(Pixel coordinate grounding data)
★ ★ ★ ★ ★

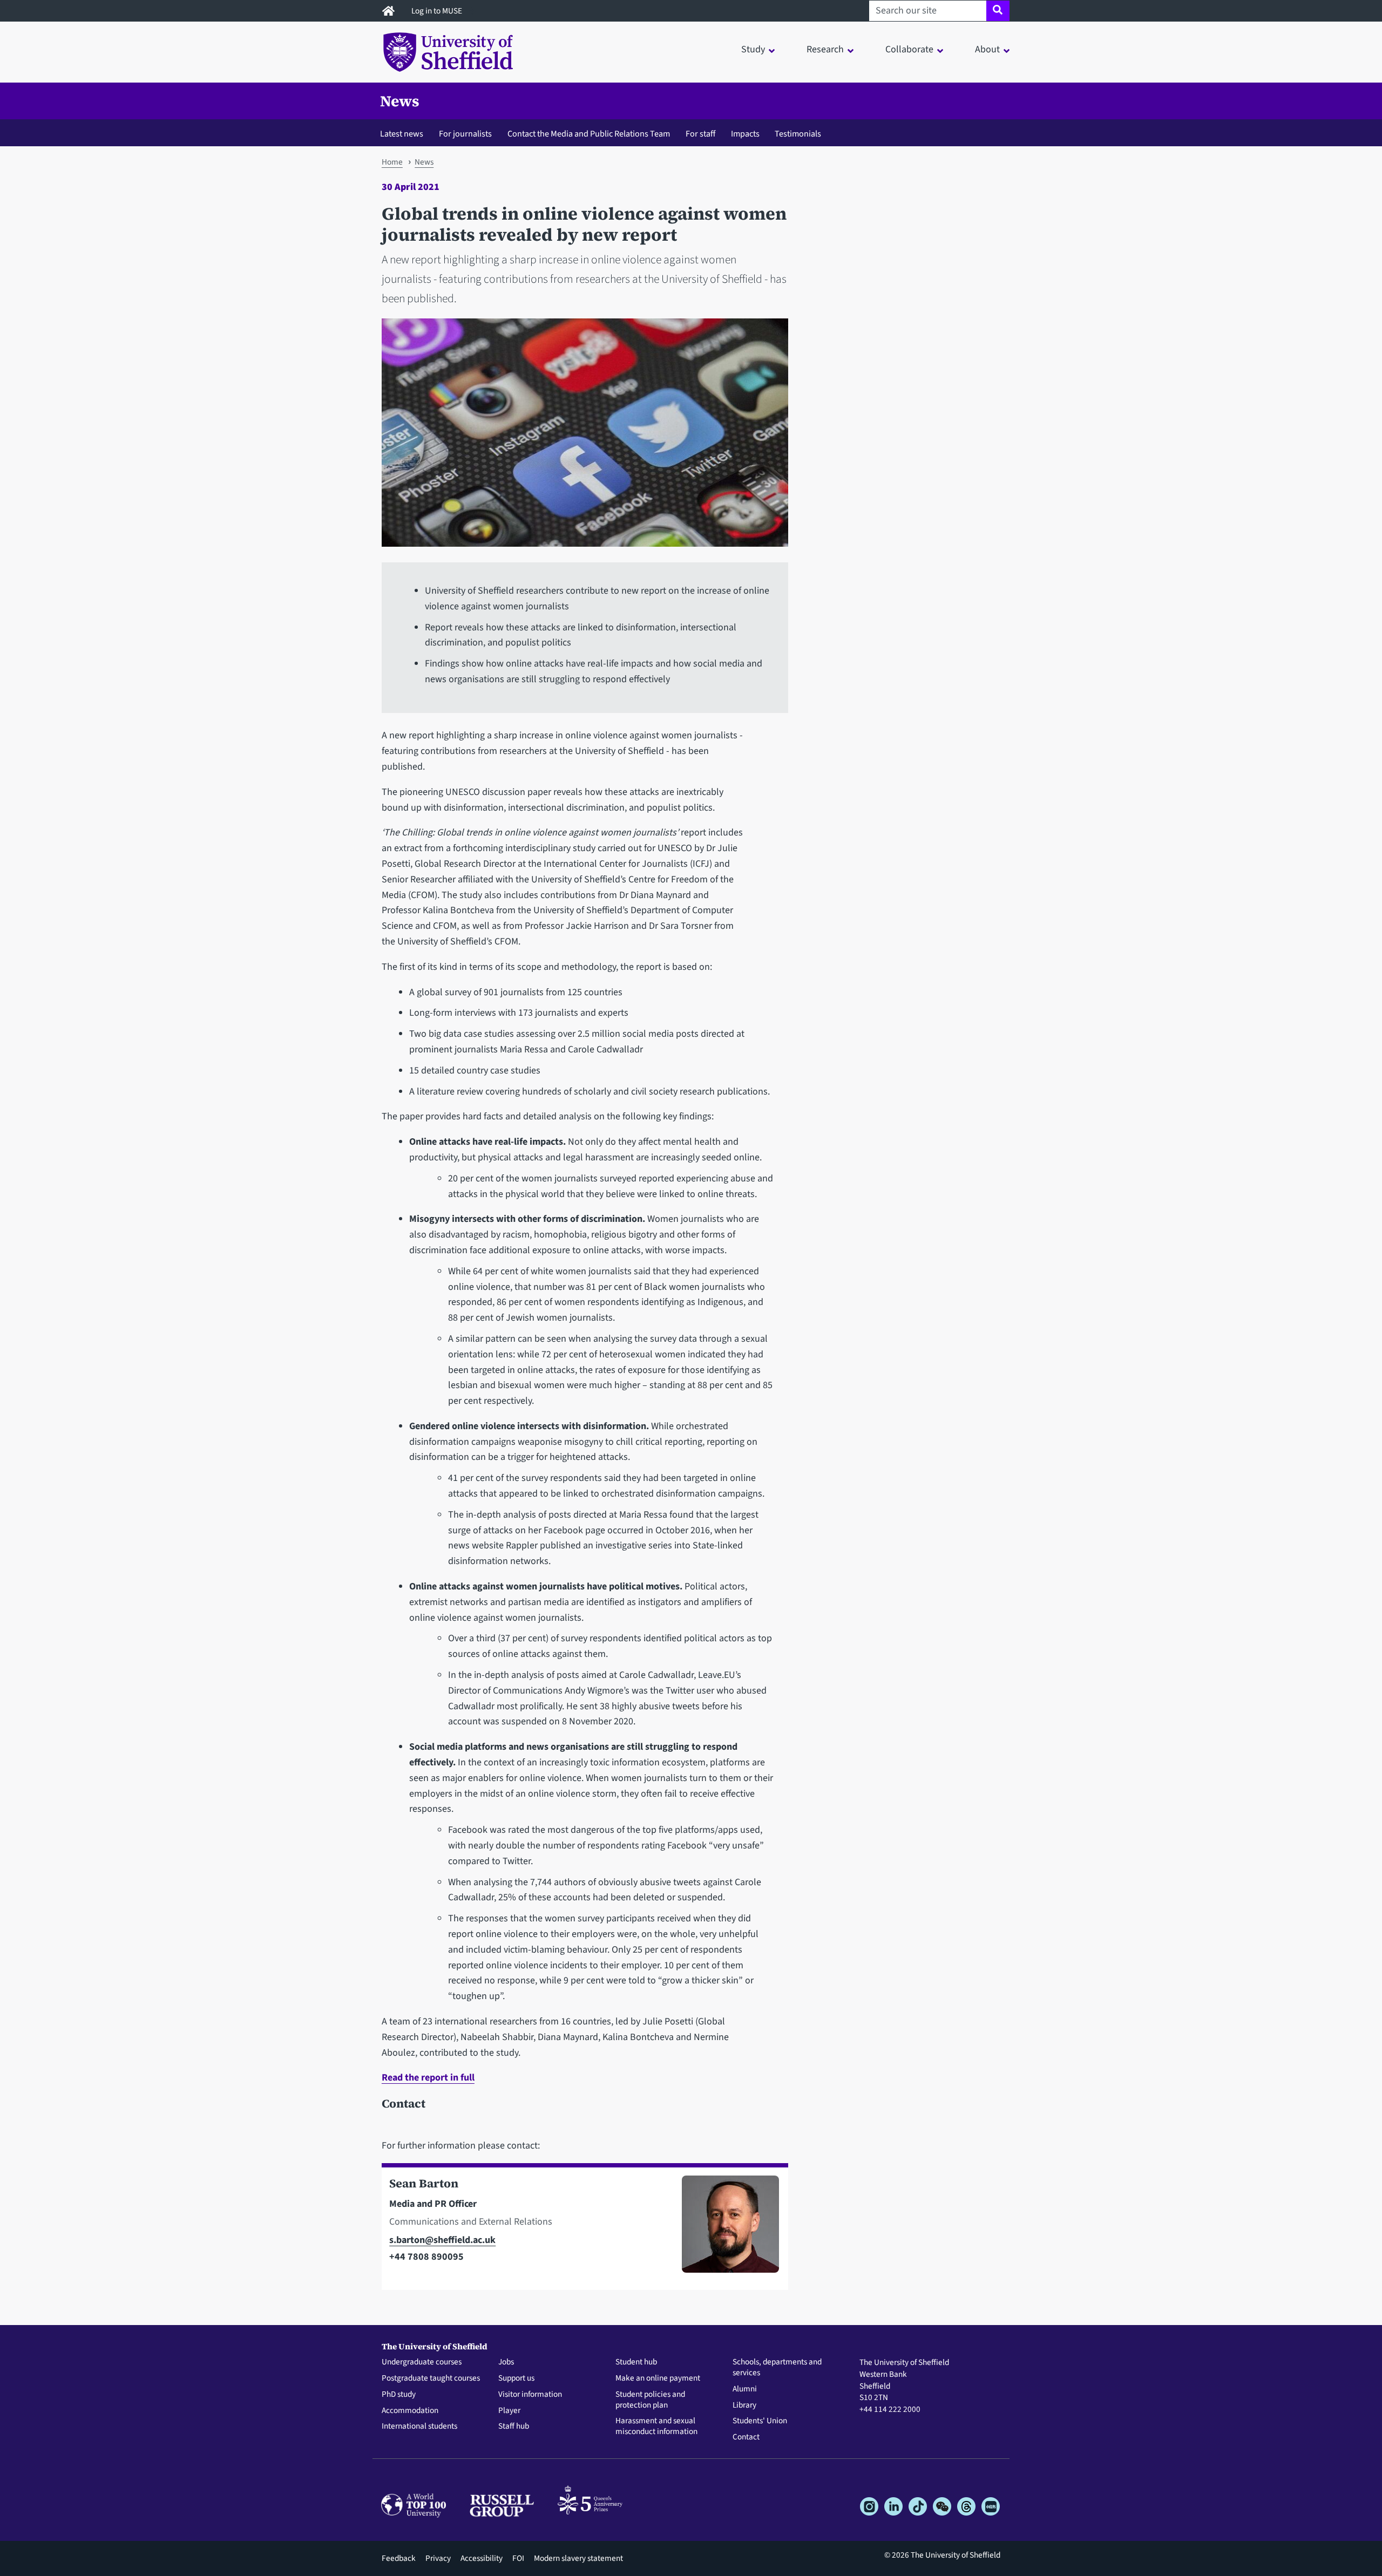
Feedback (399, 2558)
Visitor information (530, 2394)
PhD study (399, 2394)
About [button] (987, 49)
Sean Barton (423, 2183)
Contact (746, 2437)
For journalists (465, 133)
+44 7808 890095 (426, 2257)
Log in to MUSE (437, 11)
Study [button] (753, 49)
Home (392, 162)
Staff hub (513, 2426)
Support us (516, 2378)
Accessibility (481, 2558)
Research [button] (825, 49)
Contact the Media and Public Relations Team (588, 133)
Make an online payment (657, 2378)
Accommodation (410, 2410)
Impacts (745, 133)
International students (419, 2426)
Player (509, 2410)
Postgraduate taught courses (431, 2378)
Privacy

★ ★ ★ ★ ★

Task to complete: All lines above that include the word "button" must be copied into the answer.

Exercise output:
About [button] (987, 49)
Study [button] (753, 49)
Research [button] (825, 49)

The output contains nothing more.